GEV: Neue Broschüre ­für mehr Planungs­sicherheit

Welche Baustoffe sind wirklich wohngesund und nachhaltig? Vor dieser Frage ­stehen Architekten und Planer zunehmend. Einen wertvollen Beitrag für mehr Sicher­heit bei der Auswahl emis­sionsarmer bauchemischer Produkte leistet die GEV (Gemeinschaft Emis­sionskontrollierte Verlegewerkstoffe, Klebstoffe und Bauprodukte e.V.) durch das Umweltsiegel »Emicode«. Mit der neuen Broschüre »Grünes Bauen mit Emicode – emissionsarme Produkte« fasst die GEV übersichtlich die Vorteile dieser Zertifizierung zusammen.

Für Architekten und Planer bietet die GEV mit der Broschüre »Grünes Bauen mit Emicode – emissions­arme ­Produkte« einen übersicht­lichen Leitfaden.Im Vorwort schreibt Gerhard Zach, Präsident des Verbandes Deutscher Ar­chitekten (VDA), über die He­rausforderungen im täg­lichen Planungsgeschäft: »Für den Architekten sind die Ansprüche ohne neu­trale, leicht lesbare und rechts­sichere Hilfestellung nicht erfüllbar.
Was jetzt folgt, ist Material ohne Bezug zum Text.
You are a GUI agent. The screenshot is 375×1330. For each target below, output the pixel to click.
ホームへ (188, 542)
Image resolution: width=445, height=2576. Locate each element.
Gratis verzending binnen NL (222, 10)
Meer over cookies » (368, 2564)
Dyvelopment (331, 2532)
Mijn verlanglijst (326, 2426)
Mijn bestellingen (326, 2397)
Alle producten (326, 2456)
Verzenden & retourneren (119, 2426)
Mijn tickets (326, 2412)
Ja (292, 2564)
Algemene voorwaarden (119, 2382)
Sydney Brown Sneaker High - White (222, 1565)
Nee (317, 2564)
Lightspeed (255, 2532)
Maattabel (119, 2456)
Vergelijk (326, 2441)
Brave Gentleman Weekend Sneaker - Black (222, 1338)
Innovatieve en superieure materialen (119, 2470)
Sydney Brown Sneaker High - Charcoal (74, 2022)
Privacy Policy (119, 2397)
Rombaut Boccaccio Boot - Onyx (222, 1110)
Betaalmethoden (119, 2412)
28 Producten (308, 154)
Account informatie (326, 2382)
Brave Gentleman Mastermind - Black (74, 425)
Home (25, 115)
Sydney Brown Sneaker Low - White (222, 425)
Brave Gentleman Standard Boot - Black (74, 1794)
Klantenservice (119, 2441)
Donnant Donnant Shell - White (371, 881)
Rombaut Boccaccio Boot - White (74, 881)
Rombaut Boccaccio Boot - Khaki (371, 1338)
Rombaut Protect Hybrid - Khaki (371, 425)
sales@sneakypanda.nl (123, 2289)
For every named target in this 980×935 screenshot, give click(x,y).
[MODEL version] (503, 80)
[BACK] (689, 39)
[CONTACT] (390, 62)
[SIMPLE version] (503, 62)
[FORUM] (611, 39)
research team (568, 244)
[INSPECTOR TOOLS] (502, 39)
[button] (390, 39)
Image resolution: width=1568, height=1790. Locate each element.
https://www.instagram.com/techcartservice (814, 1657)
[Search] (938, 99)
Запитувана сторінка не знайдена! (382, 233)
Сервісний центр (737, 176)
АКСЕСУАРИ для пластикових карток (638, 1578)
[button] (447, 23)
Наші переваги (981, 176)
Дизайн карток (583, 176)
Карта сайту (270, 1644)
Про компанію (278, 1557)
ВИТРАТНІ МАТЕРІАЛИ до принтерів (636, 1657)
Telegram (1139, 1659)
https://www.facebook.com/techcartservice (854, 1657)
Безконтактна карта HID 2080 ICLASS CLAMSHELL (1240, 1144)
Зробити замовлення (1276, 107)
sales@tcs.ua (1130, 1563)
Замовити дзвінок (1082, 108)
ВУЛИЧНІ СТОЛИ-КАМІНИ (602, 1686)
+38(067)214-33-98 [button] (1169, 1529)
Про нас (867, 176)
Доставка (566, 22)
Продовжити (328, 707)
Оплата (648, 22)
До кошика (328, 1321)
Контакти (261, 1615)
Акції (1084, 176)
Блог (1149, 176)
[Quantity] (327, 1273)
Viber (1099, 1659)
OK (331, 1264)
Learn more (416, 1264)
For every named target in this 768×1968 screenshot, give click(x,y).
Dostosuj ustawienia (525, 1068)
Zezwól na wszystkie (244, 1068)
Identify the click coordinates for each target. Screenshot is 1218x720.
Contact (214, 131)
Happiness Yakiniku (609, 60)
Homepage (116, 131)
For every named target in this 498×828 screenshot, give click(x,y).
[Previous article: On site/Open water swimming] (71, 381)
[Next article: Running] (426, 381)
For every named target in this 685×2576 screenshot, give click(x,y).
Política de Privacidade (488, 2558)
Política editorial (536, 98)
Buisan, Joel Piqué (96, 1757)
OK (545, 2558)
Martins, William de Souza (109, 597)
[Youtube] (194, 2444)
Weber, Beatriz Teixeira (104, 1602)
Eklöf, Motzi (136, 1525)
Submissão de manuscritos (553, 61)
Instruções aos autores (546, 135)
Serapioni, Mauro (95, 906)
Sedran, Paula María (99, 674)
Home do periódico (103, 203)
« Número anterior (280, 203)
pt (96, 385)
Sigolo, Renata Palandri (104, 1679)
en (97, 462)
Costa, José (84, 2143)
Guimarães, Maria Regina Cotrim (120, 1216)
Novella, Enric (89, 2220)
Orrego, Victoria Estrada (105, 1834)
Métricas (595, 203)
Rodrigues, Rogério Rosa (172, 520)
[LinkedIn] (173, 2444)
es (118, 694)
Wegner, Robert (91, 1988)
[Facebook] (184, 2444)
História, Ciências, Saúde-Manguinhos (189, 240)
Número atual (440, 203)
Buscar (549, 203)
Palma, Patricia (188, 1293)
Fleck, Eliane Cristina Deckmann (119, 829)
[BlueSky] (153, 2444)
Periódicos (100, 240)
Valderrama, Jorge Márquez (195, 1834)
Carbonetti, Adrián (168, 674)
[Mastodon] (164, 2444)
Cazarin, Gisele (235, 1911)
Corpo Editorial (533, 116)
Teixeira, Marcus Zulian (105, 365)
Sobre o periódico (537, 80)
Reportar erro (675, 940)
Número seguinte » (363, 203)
Hier hilft der ›Emicode‹. Er berät, sichert perfektes, nachhaltiges, grünes Bauen und gibt verläss­liche Auskunft für alle Baustoffe.« Auf 24 Seiten zeigt die neue GEV-Broschüre die Verwendung und die hohen Standards des Umweltsiegels, das mit seinen drei Klassen »EC 1 Plus«, »EC 1« und »EC 2« international anerkannt ist. Für Architekten und Planer ist das Label eine wichtige Orientierungshilfe. Denn über Landesgrenzen hinweg erfüllen die mit »EC 1« und »EC 1 Plus« zer­tifizierten Produkte aktuell die höchsten Anforderungen an VOC-Emissionen. Dies bestätigen eine Vergleichsstudie des unabhängigen Analyse-Instituts Eurofins Product Testing A/S und die Zeitschrift Öko-Test. Die Broschüre steht auf der Website www.emicode.com zum Download bereit.

Mehr als 4000 Produkte zertifiziert
Ursprünglich für Fußbodenverlegewerkstoffe gegründet, gehören mittlerweile zahlreiche bauchemische Produkte im Hochbau zum Geltungsbereich des »Emicode«. Auch dadurch dient das Siegel Architekten und Planern als roter Faden beim grünen Bauen. Sinnvoll adap­tiert, erschließt das Siegel ständig neue Produktsparten und Technologien.

Nach einem standardisierten Prüfungsverfahren werden auf Antrag Produkte von unabhängigen Analyselaboren untersucht und bei positivem Ergebnis von der GEV mit dem Umweltsiegel zertifiziert. Die Einteilung in die jeweilige Klasse wird anhand der VOC-Menge bemessen. Zusätzliche Sicherheit bringen regelmäßige Stichprobenkontrollen.

Aktuell zählt die GEV über 100 Hersteller, etwa die Hälfte davon mit Hauptsitz im Ausland. Mehr als 4000 Produkte sind mittlerweile durch das »Emicode«-Verfahren zertifiziert – Tendenz steigend.